How much do charges affect your returns?
When you invest you’ll face lots of different charges, some tiny amounts and some slightly bigger. The main ones are the annual charge from the broker or platform through which you buy your investments. This is usually based on a percentage of the money you invest but is sometimes a flat rate.
The other main fees are the cost of buying and selling investments, and the stamp duty due when buying certain investments.
If you buy a fund, investment trust, ETF or tracker fund you’ll also pay any charges the fund manager levies, which vary dramatically depending on the type of investment and type of fund. All these charges can seem small, but they can all add up and then have a big impact on your returns over the long term.
Let’s look at platform charges first. If we assume a £100,000 investment and strip out all other fees we can see the impact a difference in charges makes. If you take that pot and assume annual charges of 0.25%, 0.35% and 0.45%, and also that the pot grows by 5% a year before those charges, you can see almost a £9,500 difference over 20 years of investing.

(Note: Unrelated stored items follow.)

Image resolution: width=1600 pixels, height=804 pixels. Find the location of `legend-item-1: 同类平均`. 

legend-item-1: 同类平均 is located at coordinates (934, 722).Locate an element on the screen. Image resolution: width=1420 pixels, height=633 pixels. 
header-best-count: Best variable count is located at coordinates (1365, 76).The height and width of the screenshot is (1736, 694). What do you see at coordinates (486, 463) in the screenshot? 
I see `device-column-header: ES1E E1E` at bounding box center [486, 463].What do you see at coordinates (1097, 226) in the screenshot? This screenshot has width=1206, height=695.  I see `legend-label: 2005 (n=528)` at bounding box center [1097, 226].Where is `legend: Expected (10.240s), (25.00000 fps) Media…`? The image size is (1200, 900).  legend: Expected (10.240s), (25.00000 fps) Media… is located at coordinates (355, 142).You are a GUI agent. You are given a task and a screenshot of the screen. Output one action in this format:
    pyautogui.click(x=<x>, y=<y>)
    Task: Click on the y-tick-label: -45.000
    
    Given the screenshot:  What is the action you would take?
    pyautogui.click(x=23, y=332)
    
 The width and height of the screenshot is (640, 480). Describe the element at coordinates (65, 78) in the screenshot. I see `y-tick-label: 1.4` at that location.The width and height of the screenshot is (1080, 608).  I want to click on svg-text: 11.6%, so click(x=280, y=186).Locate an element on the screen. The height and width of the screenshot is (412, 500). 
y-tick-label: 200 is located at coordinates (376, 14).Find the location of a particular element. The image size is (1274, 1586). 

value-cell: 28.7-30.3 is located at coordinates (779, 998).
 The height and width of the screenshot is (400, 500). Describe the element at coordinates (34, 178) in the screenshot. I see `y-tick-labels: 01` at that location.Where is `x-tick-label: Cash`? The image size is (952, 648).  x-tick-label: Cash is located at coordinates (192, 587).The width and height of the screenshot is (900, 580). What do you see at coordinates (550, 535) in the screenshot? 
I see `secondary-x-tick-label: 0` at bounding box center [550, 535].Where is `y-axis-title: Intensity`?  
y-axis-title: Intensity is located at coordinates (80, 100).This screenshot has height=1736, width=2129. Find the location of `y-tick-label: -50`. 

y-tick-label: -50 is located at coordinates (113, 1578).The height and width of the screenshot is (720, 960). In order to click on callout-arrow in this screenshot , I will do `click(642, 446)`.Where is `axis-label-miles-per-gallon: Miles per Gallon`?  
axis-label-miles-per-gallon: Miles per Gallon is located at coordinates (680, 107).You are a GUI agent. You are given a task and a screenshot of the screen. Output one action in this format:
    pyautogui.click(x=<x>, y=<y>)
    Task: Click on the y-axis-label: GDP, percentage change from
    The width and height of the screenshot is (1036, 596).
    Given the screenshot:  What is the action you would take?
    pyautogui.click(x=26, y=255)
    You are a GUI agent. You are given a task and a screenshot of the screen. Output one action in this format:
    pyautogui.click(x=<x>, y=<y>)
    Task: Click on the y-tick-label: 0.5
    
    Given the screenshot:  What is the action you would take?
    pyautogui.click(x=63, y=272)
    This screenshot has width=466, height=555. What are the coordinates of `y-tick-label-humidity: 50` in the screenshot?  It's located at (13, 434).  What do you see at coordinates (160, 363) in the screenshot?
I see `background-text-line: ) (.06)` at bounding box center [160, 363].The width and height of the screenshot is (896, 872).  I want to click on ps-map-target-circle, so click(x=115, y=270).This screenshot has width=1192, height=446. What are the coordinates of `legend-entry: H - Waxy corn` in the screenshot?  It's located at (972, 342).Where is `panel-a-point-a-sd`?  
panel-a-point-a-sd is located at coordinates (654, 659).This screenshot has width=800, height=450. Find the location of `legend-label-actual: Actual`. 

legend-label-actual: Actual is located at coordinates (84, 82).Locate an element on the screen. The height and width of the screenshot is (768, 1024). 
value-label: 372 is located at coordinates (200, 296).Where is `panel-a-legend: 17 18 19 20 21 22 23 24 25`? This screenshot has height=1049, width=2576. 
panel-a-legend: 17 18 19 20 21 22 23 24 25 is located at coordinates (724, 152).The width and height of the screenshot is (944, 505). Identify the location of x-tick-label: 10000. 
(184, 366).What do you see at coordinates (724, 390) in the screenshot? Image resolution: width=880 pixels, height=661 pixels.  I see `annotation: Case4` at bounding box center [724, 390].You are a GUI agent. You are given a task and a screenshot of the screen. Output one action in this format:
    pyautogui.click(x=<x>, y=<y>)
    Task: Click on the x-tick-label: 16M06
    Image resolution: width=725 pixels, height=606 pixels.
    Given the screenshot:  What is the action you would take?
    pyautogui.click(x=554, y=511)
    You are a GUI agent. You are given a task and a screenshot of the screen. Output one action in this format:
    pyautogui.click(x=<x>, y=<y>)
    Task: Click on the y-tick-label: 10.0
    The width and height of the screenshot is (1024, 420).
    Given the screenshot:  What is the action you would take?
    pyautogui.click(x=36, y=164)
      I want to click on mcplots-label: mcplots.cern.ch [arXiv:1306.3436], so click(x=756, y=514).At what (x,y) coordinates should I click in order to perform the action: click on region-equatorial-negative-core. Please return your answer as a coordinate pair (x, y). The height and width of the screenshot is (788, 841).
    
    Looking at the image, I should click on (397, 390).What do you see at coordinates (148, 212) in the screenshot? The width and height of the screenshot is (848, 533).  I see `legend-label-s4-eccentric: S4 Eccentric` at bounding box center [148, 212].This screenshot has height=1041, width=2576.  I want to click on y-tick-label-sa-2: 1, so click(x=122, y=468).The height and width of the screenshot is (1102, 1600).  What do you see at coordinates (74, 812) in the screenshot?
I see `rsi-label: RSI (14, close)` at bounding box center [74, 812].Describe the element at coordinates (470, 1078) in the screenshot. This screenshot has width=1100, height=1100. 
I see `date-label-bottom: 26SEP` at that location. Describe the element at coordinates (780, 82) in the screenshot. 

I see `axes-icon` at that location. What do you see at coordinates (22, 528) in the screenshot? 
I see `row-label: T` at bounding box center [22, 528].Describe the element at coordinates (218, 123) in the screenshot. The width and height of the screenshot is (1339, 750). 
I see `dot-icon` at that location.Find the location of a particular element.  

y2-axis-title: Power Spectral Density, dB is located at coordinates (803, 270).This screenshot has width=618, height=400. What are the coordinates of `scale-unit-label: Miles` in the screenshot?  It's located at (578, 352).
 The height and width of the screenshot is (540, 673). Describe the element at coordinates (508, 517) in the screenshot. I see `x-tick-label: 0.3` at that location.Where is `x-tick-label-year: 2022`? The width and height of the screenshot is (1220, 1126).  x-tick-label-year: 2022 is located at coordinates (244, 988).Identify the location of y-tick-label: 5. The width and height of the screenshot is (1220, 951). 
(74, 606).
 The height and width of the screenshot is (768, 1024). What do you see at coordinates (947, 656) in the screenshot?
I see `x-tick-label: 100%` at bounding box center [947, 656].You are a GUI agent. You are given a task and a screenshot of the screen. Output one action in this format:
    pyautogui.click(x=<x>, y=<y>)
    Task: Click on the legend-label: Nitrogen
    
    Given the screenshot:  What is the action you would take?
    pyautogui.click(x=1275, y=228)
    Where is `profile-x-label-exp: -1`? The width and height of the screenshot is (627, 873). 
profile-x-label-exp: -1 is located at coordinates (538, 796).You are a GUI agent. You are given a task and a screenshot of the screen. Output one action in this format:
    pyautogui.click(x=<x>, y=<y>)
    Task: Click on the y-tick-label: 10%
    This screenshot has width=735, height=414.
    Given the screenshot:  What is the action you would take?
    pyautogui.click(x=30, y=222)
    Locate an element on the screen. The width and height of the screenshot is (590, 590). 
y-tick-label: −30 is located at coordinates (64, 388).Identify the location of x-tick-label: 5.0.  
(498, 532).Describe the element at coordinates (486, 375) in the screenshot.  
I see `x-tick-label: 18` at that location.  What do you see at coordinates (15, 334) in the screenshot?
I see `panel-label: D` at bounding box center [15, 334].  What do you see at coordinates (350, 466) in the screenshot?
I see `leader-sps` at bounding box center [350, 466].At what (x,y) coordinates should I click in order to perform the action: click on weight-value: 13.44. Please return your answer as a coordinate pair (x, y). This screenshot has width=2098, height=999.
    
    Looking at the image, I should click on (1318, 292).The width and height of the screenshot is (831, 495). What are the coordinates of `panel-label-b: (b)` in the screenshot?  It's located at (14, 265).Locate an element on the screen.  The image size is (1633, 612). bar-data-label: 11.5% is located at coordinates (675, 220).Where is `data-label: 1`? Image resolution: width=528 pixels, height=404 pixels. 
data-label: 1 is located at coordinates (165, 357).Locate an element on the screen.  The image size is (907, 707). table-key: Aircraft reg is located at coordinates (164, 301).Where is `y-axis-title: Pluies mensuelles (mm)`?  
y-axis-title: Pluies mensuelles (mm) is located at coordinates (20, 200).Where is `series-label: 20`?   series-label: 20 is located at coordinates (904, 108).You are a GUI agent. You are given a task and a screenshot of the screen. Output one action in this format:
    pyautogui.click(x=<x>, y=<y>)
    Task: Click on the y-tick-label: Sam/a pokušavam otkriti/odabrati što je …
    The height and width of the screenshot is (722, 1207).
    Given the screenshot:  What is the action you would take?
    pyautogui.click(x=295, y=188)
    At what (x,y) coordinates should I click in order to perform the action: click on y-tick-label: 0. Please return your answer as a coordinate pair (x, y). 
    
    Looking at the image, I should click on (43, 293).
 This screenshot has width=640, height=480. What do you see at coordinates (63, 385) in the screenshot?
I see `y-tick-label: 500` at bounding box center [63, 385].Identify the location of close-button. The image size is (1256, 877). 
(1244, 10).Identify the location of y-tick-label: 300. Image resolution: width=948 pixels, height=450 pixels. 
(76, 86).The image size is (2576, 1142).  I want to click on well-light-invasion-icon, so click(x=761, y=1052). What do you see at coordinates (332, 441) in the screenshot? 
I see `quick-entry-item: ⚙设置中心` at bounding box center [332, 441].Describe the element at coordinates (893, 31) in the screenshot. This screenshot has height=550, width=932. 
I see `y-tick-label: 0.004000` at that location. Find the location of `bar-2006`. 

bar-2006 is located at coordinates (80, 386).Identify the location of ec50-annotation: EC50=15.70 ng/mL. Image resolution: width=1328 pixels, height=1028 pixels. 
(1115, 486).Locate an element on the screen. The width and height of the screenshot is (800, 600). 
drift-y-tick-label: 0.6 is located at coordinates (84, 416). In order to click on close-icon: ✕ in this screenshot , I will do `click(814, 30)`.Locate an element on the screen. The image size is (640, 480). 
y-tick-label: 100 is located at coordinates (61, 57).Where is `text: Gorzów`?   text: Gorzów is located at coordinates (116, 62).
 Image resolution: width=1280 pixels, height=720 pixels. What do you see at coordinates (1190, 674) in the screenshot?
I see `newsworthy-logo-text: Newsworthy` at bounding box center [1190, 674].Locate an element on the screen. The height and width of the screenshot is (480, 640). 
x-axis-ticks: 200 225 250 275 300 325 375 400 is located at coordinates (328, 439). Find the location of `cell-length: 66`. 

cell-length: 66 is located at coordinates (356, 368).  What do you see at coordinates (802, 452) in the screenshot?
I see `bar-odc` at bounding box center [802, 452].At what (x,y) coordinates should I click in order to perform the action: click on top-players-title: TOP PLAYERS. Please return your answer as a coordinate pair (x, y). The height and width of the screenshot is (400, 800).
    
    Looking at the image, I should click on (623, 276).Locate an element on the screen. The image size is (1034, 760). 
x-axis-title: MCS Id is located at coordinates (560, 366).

The same can be seen in fund charges. If you invest in a cheaper tracker fund you could pay 0.07% or less, but if you want to pay for a fund manager to actively run your fund you will pay around 0.75% to 1.25%, or even more.
Clearly this isn’t comparing apples to apples, as you get a very different investment with each, but the impact of these costs should factor into your decision of what investment
What you should definitely look out for is the cost of the fund you pick relative to its peer group – and make sure that if you’re paying more you’re actually getting something for it.
For example, if you look at the popular UK Equity Income sector, which is a group of funds that invest in a similar way, the charges on this group range from 0.2% to 1.7% a year.
Let’s look at the impact on returns, if we assume you have a lower £20,000 investment but that the money still grows at 5% a year. Over 30 years the difference between the more expensive fund and the cheaper option is a whopping £28,662.
THINK ABOUT THE COST OF BUYING AND SELLING
Trading costs, namely the charges associated with buying and selling an investment, also have to be considered.
They are usually a flat rate rather than a percentage of the amount you invest, so can add up quickly if you’re trading a lot, particularly if you’re investing small amounts. The last thing you want is to rack up so many trading costs that you wipe out any returns you’ve made. On
AJ Bell Youinvest it costs £1.50 to buy a fund but £9.95 to buy a share, investment trust or ETF – the same costs apply when you come to sell.
You might assume (or hope) that the more expensive fund will deliver better performance to more than counteract the charges, but that’s definitely not guaranteed.
For example, if you have a £5,000 pot and you only bought shares or investment trusts (costing £9.95 each time) consider the impact of different amounts of buying and selling over a year, assuming the same 5% annual return.
Even after just five years the difference between five buys and sells a year and 20 buys and sells means you’ve got £866 less in your pot for the latter. This jumps to £3,381 over 15 years, as the gains you make each year struggle to cover your costs.